Prime Minister announces Rs 20 Lakh Crore financial package
The pandemic, COVID-19, has brought about an unprecedented economic crisis worldwide. In India in an attempt to save lives, a lockdown has been initiated, and though it has helped in slowing the spread of Coronavirus and saved lives but has killed livelihoods.
This is a precarious situation as all economic activities, except for a few essential services, have come to a standstill. As the lockdown period keeps extending, caged people- from labourers to industrialists become restless and anxious about the future course of action.
Prime Minister Modi is acutely aware and sensitive to the economic hardships being faced by his countrymen and therefore, on 12 May he announced a Rs 20 lakh crore financial package to revive the Indian economy. In his address to the nation, Mr Modi stated, “This (package) is 10 per cent of India’s GDP and will play an important role in the ‘Atmanirbhar Bharat Abhiyan’.”
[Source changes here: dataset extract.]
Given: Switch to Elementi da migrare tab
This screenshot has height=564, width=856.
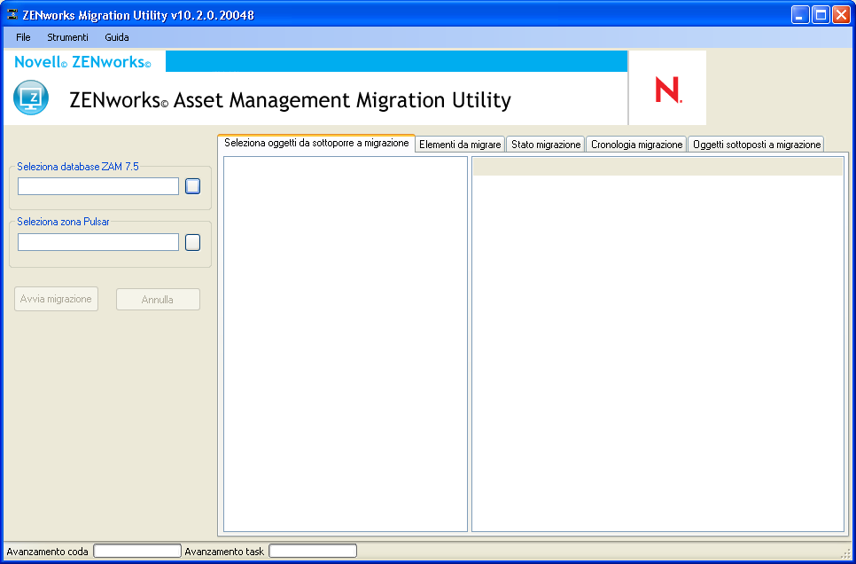Looking at the screenshot, I should pyautogui.click(x=460, y=145).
Throwing some light on the package, the Prime Minister said that the thrust of the economy in future will be self-reliance and also that the package shall have something for everyone.
Finance Minister announces Rs 30k cr support for NBFCs, HFCs, MFIs
On 13 May, the Finance Minister Nirmala Sitharaman addressed a press meet to provide details of the first tranche of the government’s Rs 20 lakh crore stimulus package for the coronavirus-hit economy.
Amid coronavirus crisis, this special liquidity window will provide support to the cash-strapped NBFCs. Elaborating on the point the finance minister said, “We have been hearing that NBFCs were not able to get enough resources despite efforts from government and RBI, especially those which were particularly not highly rated.”
Under this scheme, the investment will be made in both primary and secondary markets in investment-grade debt papers of NBFCs, HFCs and MFIs.
Sitharaman further added that the scheme will supplement the Reserve Bank of India and government measures to increase liquidity by providing a guarantee to investment-grade securities.
Addressing a press briefing she went on to explain that the securities under the scheme will be fully guaranteed by the Central government and will thus, provide liquidity support for the sector and mutual funds and create confidence in the market.
In the last two Budgets also the government had announced a series of measures like partial credit guarantee scheme (PCGS). The earlier scheme had certain restrictions which the government has decided to do away with as they realize that NBFCs, HFCs and MFIs require liquidity.
Thus, a Rs 45,000 crore partial credit guarantee scheme 2.0 was also unveiled for NBFCs, HFCs and MFIs with low credit rating to help them extend loans to individuals and MSMEs.
“Existing PCGS scheme to be extended to cover borrowings such as primary issuance of Bonds/ CPs (liability side of balance sheets) of such entities and the First 20 per cent of loss will be borne by the Guarantor i.e., Government of India,” Sitharaman further announced.
Nimish Gupta FRICS – MD, South Asia, sees this as a positive step and he explains, “The credit guarantee scheme for NBFCs and HFCs will prove extremely helpful in building much-needed liquidity flow across the chain.”
Thus, a Rs 75,000 crore package consisting of a special liquidity scheme and partial credit guarantee for debt papers will provide additional liquidity boost to NBFCs, HFCs and MFIs.
Mr Rajosik Banerjee, partner and head, financial risk management, KPMG India, sums it all as, “Liquidity measures and partial credit guarantee scheme 2.0, amounting to a total of ₹75,000 crores, will infuse more money in the financial system and, thereby, benefit the NBFCs in a big way. This was a much-needed impetus needed to push the economy forward.”